А именно так и случилось. В начале 30-х годов были введены паспорта с пресловутым пятым пунктом («национальность»), туда и перешло из метрического свидетельства злополучное слово «немка». И вот в октябре 41-го года было решено выселить из Москвы в Казахстан всех немцев. Бабушка и ее сестры были посажены в вагоны, я помню, как мы на вокзале провожали старух — на верную смерть, как выяснилось вскоре. Где и когда именно они умерли — может быть, еще в эшелоне или после прибытия в Казахстан, от тифа или еще чего-нибудь, — я уже никогда не узнаю. Справки об их смерти мы с матерью получили в начале 42-го. Так погибли мои родственники как с отцовской, так и с материнской стороны — практически в одно и то же время; одни были убиты нацистами, другие — Советской властью.

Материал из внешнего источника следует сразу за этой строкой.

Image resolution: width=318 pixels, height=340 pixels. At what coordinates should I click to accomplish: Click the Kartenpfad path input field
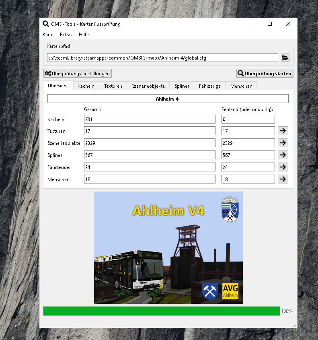[x=162, y=58]
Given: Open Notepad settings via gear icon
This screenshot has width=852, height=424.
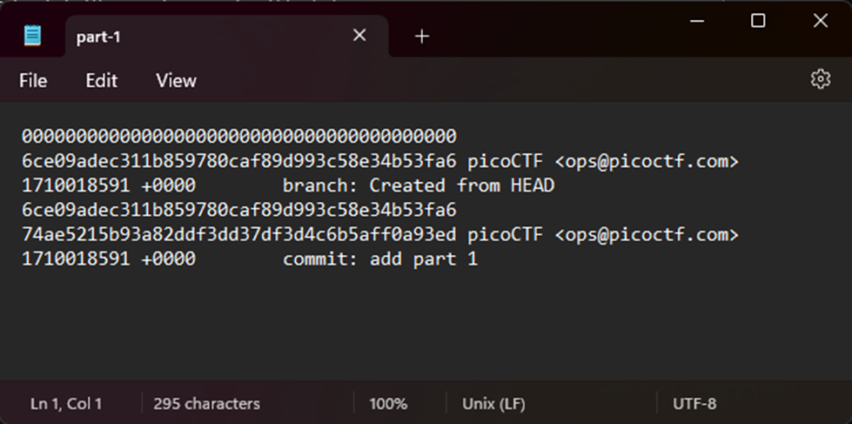Looking at the screenshot, I should point(820,79).
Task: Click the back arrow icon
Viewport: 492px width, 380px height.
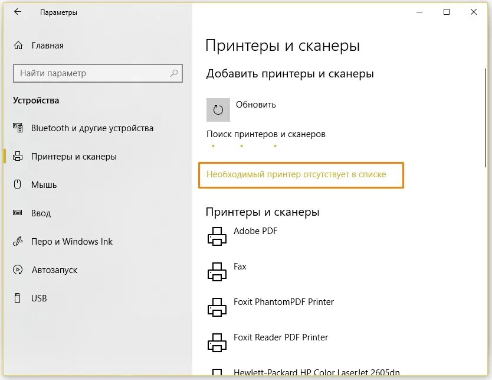Action: coord(18,12)
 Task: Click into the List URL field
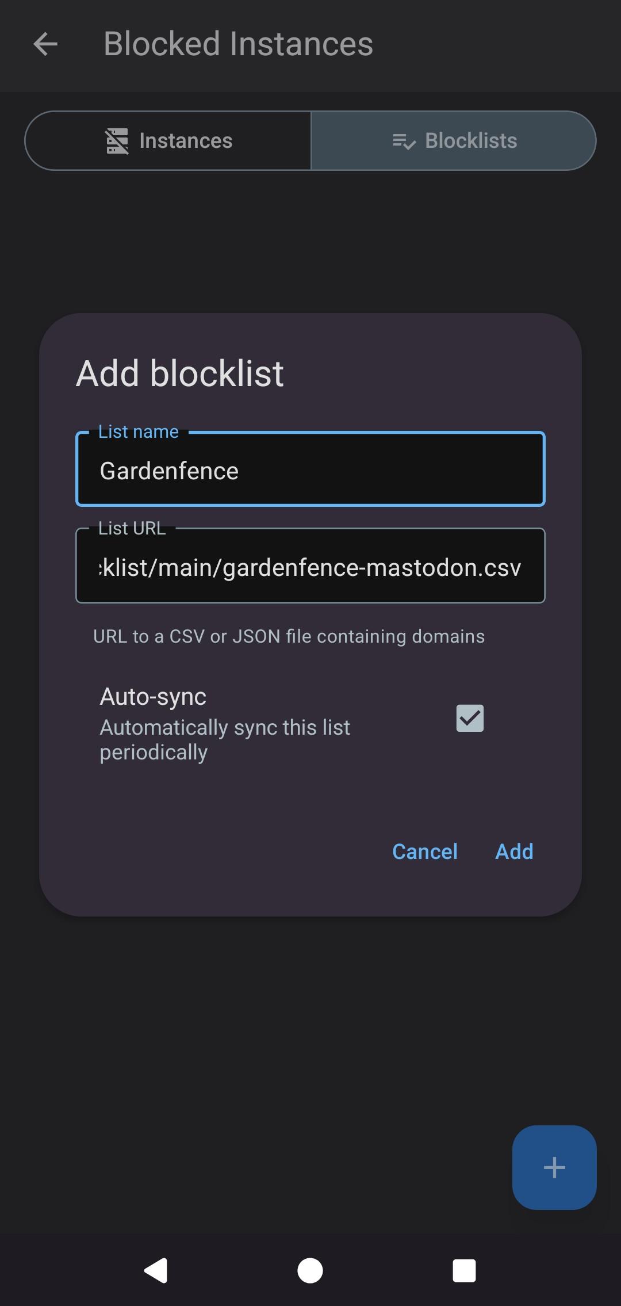pos(311,567)
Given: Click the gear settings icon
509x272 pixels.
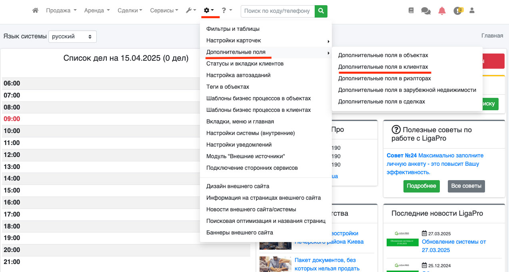Looking at the screenshot, I should pyautogui.click(x=208, y=11).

Забегая вперед, скажу, что и я с матерью тоже должен был быть сослан в Казахстан. У меня-то еще паспорта не было, но мать в середине октября была вызвана в милицию и, вернувшись, показала мне свой паспорт: там был уже поставлен штамп — «местожительство — Карагандинская область Казахской ССР». Я стал уже готовиться к отъезду в Караганду, однако в последним момент все изменилось.

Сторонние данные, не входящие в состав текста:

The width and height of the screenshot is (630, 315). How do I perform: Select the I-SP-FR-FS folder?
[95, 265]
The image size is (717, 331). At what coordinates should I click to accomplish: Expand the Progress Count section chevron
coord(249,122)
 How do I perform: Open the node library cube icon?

Дело в том, что через год после смерти отца, летом 41-го, мать вторично вышла замуж. Ее новый муж, Сергей Петрович Иванов, был членом партии и командиром запаса. Перед отправкой на фронт он успел пойти в милицию и поручиться за мою мать. Ее оставили в Москве, восстановив прежний штамп местожительства; с ней, естественно, остался и я. А ее муж отбыл на фронт и уже через месяц был убит.

Началась война

Я возвращаюсь к 1940 году. Тогда у меня в голове была одна мысль: поступить в Военно-морскую спецшколу. Я с детства мечтал стать моряком. И вот я прочел в газете, что осенью открывается Военно-морская спецшкола, куда принимаются мальчики, окончившие семь классов. Мне до этого оставался еще год, но я уже принял твердое решение: летом следующего года я подам документы.

И вот когда я уже получил свидетельство об окончании семилетки, в июне 41-го, со мной сыграли злую шутку: мой ровесник, сосед по дому, узнав о моем намерении, сказал: «Ничего не получится, ведь ты в школе учишь французский, а в морскую спецшколу будут принимать только ребят, изучающих английский, ведь это международный язык моряков». Я поверил ему, не потрудился даже проверить эту информацию — и впал в отчаяние. Отказаться от своей мечты только потому, что по случайности я учусь в классе, где иностранный язык — французский, а не английский? Нет, этому не бывать. Я раздобыл старый дореволюционный самоучитель, попросил еще одного мальчика-соседа показать мне, как читаются и произносятся буквы, — и засел за книгу. Три месяца подряд я учил английский. Уже началась война, Москву бомбили, я тушил зажигательные бомбы на крыше, потом жил на даче под Москвой, в Пушкино, и туда однажды попали бомбы, я часто ездил на электричке из Москвы в Пушкино и обратно — и зубрил, зубрил. Вскоре я уже был в состоянии читать, купил адаптированную версию «Острова сокровищ», прочел ее и почувствовал себя готовым. И только когда я отнес документы в спецшколу на Красносельской улице, я узнал, как меня разыграли: можно было запросто поступать и с французским, и с немецким, и вообще в школьном свидетельстве было просто написано: «иностранный язык — 5». Но уже было поздно: зря что ли я потратил столько времени и сил на изучение английского языка? Я поступил в английский класс, и никто так и не узнал, что раньше в школе я английский не учил.

Но мне так и не суждено было стать моряком. После полутора месяцев занятий, как раз накануне знаменательного дня, когда нам должны были выдать морскую форму, весь личный состав спецшколы был выстроен на плацу и начальник школы объявил, что по решению правительства школа временно эвакуируется на восток; шел октябрь 41-го, и немцы уже подходили к Москве. Я решил, что не стану в такой момент оставлять мать одну в Москве, лучше уж пропущу один год. В самом деле, кто тогда мог предполагать, что воина продлится четыре года? Даже несмотря на страшные поражения первых месяцев войны, люди, веря сводкам Информбюро с фантастическими цифрами немецких потерь, были убеждены, что немцы на последнем издыхании и вот-вот наступит перелом. Ведь сам Сталин сказал: «Еще полгода, может быть годик, и гитлеровская Германия рухнет под тяжестью своих преступлений». И я остался в Москве, не подозревая, что спецшкола, эвакуированная в далекий сибирский городок, вернется только через четыре года и мое время уже будет упущено навсегда.